SGH/Deschler
Ten students participated in the Spring Grove School District competition of the National Geographic Bee on Friday. Shown in front, from left, are: Garrett Bergrud (2nd place), Isaac Griffin (champion) and Tristan Hammel (3rd place). In the second row are: Isaac Gengler, Reid Bjerke, Caden Grinde, Wyatt Spier, Jakob Myrah, Kennedy Bornholdt and Rachel Krenzke.
SGH/Deschler Ten students participated in the Spring Grove School District competition of the National Geographic Bee on Friday. Shown in front, from left, are: Garrett Bergrud (2nd place), Isaac Griffin (champion) and Tristan Hammel (3rd place). In the second row are: Isaac Gengler, Reid Bjerke, Caden Grinde, Wyatt Spier, Jakob Myrah, Kennedy Bornholdt and Rachel Krenzke.

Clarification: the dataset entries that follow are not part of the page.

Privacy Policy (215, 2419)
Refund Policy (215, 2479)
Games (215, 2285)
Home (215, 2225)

Lakes, rivers, rain forests, seas, landmarks, mountain ranges and wild animals – having the knowledge of these geographical locations and information is very beneficial to the students competing in the National Geographic Bee.

On Friday, Jan. 27, 10 students at Spring Grove Public School tested their knowledge of geographical information.

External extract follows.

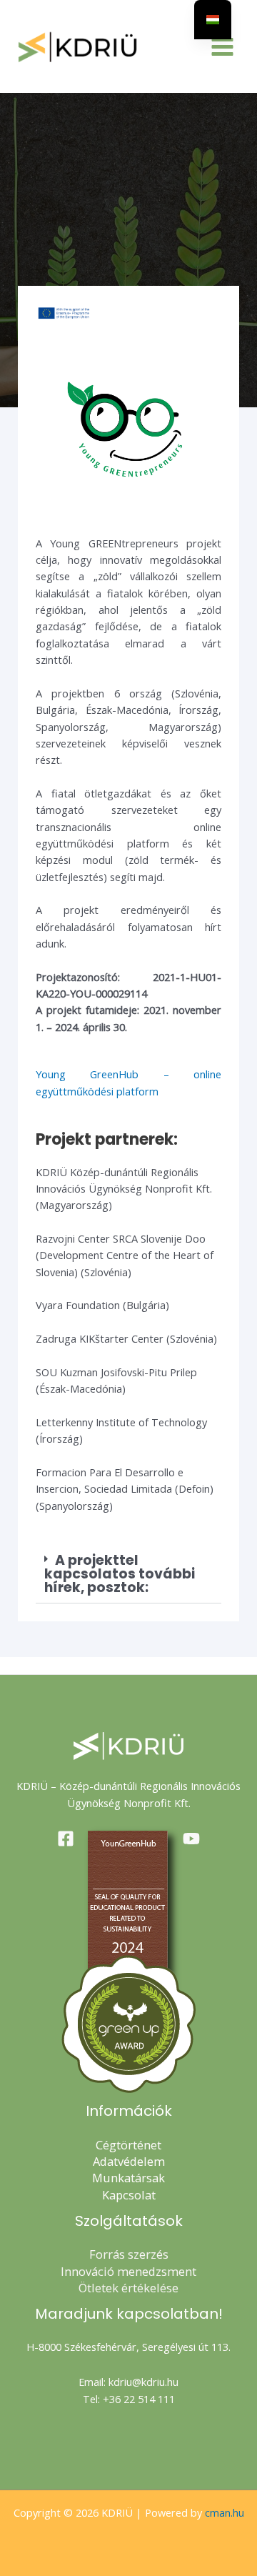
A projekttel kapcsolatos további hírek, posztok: (119, 1574)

After five questions in the tiebreaker championship round, eighth-grade student, Isaac Griffin, won the Spring Grove School competition of the National Geographic Bee. Placing second was fellow eighth grader, Garret Bergrud, and in third place was Tristan Hammel, also an eighth grader.

Participating in the Spring Grove School Geographic Bee were Garrett Bergrud, Reid Bjerke, Kennedy Bornholdt, Isaac Gengler, Isaac Griffin, Caden Grinde, Tristan Hammel, Rachel Krenzke, Wyatt Spier and Jakob Myrah.

These students earned their spots in the District Bee through classroom preliminary rounds – the top 10 students with the highest scores earned a position.

Thousands of schools throughout the United States and the five United States territories have been holding their own competitions in this first round of the 29th annual National Geographic Bee.

The next step is for all of the school champions to take a qualifying test to determine who participates in the next round. Up to 100 of the top scorers of that test in each state will then be eligible to compete in their State Bee on March 31.

The State Bee winners receive an all-expense paid trip from the National Geographic Society to Washington, D.C., for the national championship rounds in May.

The national champion will receive a $50,000 college scholarship, a lifetime membership in the society including a subscription to National Geographic magazine, and a trip to the Galapagos Islands.

The national finals will air on the National Geographic Channel on May 19 and on a later date on various public television stations.